▸ WHAT THIS TASK INVOLVES:
Type every record exactly as it appears.

--- SOURCE MATERIAL ---

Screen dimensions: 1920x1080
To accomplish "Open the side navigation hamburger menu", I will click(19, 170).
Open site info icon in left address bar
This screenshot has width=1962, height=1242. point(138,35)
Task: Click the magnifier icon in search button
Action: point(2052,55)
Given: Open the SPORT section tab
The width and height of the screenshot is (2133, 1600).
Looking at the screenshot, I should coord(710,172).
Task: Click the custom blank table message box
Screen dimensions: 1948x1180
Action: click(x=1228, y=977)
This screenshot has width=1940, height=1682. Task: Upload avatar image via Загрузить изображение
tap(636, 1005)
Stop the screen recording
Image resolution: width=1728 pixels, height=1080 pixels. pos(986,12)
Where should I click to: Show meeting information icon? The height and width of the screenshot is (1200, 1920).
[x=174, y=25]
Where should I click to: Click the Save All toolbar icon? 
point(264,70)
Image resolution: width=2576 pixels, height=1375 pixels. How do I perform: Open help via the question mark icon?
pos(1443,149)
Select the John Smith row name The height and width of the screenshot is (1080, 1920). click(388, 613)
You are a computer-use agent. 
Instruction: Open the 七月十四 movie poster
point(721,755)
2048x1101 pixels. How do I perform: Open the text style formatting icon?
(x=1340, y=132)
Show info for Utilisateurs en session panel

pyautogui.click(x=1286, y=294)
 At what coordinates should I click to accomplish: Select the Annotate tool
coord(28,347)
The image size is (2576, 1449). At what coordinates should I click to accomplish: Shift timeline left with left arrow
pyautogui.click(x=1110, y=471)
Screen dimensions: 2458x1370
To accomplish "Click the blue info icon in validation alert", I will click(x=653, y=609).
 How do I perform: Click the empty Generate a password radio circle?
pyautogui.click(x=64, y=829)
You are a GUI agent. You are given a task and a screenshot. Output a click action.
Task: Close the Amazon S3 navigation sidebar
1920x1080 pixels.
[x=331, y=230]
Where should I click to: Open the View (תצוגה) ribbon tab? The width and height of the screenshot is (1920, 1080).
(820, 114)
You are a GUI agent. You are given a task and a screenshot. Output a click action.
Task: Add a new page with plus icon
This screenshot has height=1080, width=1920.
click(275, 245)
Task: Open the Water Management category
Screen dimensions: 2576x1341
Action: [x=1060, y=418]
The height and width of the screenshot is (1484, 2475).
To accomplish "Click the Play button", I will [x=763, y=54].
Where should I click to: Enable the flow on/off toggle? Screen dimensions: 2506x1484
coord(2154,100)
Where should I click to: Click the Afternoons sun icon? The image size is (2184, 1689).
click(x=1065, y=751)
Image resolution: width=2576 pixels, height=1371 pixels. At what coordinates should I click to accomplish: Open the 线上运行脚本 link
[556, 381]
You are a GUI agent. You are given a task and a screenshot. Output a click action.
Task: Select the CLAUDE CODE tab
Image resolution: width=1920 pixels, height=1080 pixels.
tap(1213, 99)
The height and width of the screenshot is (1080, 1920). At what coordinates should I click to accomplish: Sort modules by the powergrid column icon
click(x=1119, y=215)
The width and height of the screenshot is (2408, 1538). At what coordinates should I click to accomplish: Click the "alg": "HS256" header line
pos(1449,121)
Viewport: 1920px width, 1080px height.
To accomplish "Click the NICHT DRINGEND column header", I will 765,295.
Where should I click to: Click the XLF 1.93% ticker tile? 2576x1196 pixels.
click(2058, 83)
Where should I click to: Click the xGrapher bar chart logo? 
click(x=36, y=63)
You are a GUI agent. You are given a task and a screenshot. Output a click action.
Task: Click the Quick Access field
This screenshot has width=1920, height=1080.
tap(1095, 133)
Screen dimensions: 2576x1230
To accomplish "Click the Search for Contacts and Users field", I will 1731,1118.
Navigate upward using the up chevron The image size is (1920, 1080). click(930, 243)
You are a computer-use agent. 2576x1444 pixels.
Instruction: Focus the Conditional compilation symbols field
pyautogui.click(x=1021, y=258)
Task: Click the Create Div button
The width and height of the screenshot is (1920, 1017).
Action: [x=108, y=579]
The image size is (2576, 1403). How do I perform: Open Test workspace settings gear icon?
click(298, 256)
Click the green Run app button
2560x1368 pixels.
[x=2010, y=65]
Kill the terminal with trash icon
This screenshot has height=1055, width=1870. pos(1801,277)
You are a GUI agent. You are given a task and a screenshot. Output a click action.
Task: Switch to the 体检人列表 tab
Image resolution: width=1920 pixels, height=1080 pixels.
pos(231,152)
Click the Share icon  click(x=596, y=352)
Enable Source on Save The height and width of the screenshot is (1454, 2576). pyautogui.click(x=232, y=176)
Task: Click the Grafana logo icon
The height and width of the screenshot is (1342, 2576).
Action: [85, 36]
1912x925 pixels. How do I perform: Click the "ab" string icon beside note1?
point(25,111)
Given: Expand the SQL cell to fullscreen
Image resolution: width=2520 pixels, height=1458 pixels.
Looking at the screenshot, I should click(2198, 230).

---

▸ FINISHED TASK:
Screen dimensions: 1920x1080
To accomplish "Open the side navigation hamburger menu", I will click(19, 170).
Open site info icon in left address bar
This screenshot has width=1962, height=1242. point(138,35)
Task: Click the magnifier icon in search button
Action: point(2052,55)
Given: Open the SPORT section tab
The width and height of the screenshot is (2133, 1600).
Looking at the screenshot, I should coord(710,172).
Task: Click the custom blank table message box
Screen dimensions: 1948x1180
Action: click(x=1228, y=977)
This screenshot has width=1940, height=1682. Task: Upload avatar image via Загрузить изображение
tap(636, 1005)
Stop the screen recording
Image resolution: width=1728 pixels, height=1080 pixels. pos(986,12)
Where should I click to: Show meeting information icon? The height and width of the screenshot is (1200, 1920).
[x=174, y=25]
Where should I click to: Click the Save All toolbar icon? 
point(264,70)
Image resolution: width=2576 pixels, height=1375 pixels. How do I perform: Open help via the question mark icon?
pos(1443,149)
Select the John Smith row name The height and width of the screenshot is (1080, 1920). click(388, 613)
You are a computer-use agent. 
Instruction: Open the 七月十四 movie poster
point(721,755)
2048x1101 pixels. How do I perform: Open the text style formatting icon?
(x=1340, y=132)
Show info for Utilisateurs en session panel

pyautogui.click(x=1286, y=294)
 At what coordinates should I click to accomplish: Select the Annotate tool
coord(28,347)
The image size is (2576, 1449). At what coordinates should I click to accomplish: Shift timeline left with left arrow
pyautogui.click(x=1110, y=471)
Screen dimensions: 2458x1370
To accomplish "Click the blue info icon in validation alert", I will click(x=653, y=609).
 How do I perform: Click the empty Generate a password radio circle?
pyautogui.click(x=64, y=829)
You are a GUI agent. You are given a task and a screenshot. Output a click action.
Task: Close the Amazon S3 navigation sidebar
1920x1080 pixels.
[x=331, y=230]
Where should I click to: Open the View (תצוגה) ribbon tab? The width and height of the screenshot is (1920, 1080).
(820, 114)
You are a GUI agent. You are given a task and a screenshot. Output a click action.
Task: Add a new page with plus icon
This screenshot has height=1080, width=1920.
click(275, 245)
Task: Open the Water Management category
Screen dimensions: 2576x1341
Action: [x=1060, y=418]
The height and width of the screenshot is (1484, 2475).
To accomplish "Click the Play button", I will [x=763, y=54].
Where should I click to: Enable the flow on/off toggle? Screen dimensions: 2506x1484
coord(2154,100)
Where should I click to: Click the Afternoons sun icon? The image size is (2184, 1689).
click(x=1065, y=751)
Image resolution: width=2576 pixels, height=1371 pixels. At what coordinates should I click to accomplish: Open the 线上运行脚本 link
[556, 381]
You are a GUI agent. You are given a task and a screenshot. Output a click action.
Task: Select the CLAUDE CODE tab
Image resolution: width=1920 pixels, height=1080 pixels.
tap(1213, 99)
The height and width of the screenshot is (1080, 1920). At what coordinates should I click to accomplish: Sort modules by the powergrid column icon
click(x=1119, y=215)
The width and height of the screenshot is (2408, 1538). At what coordinates should I click to accomplish: Click the "alg": "HS256" header line
pos(1449,121)
Viewport: 1920px width, 1080px height.
To accomplish "Click the NICHT DRINGEND column header", I will 765,295.
Where should I click to: Click the XLF 1.93% ticker tile? 2576x1196 pixels.
click(2058, 83)
Where should I click to: Click the xGrapher bar chart logo? 
click(x=36, y=63)
You are a GUI agent. You are given a task and a screenshot. Output a click action.
Task: Click the Quick Access field
This screenshot has width=1920, height=1080.
tap(1095, 133)
Screen dimensions: 2576x1230
To accomplish "Click the Search for Contacts and Users field", I will 1731,1118.
Navigate upward using the up chevron The image size is (1920, 1080). click(930, 243)
You are a computer-use agent. 2576x1444 pixels.
Instruction: Focus the Conditional compilation symbols field
pyautogui.click(x=1021, y=258)
Task: Click the Create Div button
The width and height of the screenshot is (1920, 1017).
Action: [x=108, y=579]
The image size is (2576, 1403). How do I perform: Open Test workspace settings gear icon?
click(298, 256)
Click the green Run app button
2560x1368 pixels.
[x=2010, y=65]
Kill the terminal with trash icon
This screenshot has height=1055, width=1870. pos(1801,277)
You are a GUI agent. You are given a task and a screenshot. Output a click action.
Task: Switch to the 体检人列表 tab
Image resolution: width=1920 pixels, height=1080 pixels.
pos(231,152)
Click the Share icon  click(x=596, y=352)
Enable Source on Save The height and width of the screenshot is (1454, 2576). pyautogui.click(x=232, y=176)
Task: Click the Grafana logo icon
The height and width of the screenshot is (1342, 2576).
Action: [85, 36]
1912x925 pixels. How do I perform: Click the "ab" string icon beside note1?
point(25,111)
Given: Expand the SQL cell to fullscreen
Image resolution: width=2520 pixels, height=1458 pixels.
Looking at the screenshot, I should click(2198, 230).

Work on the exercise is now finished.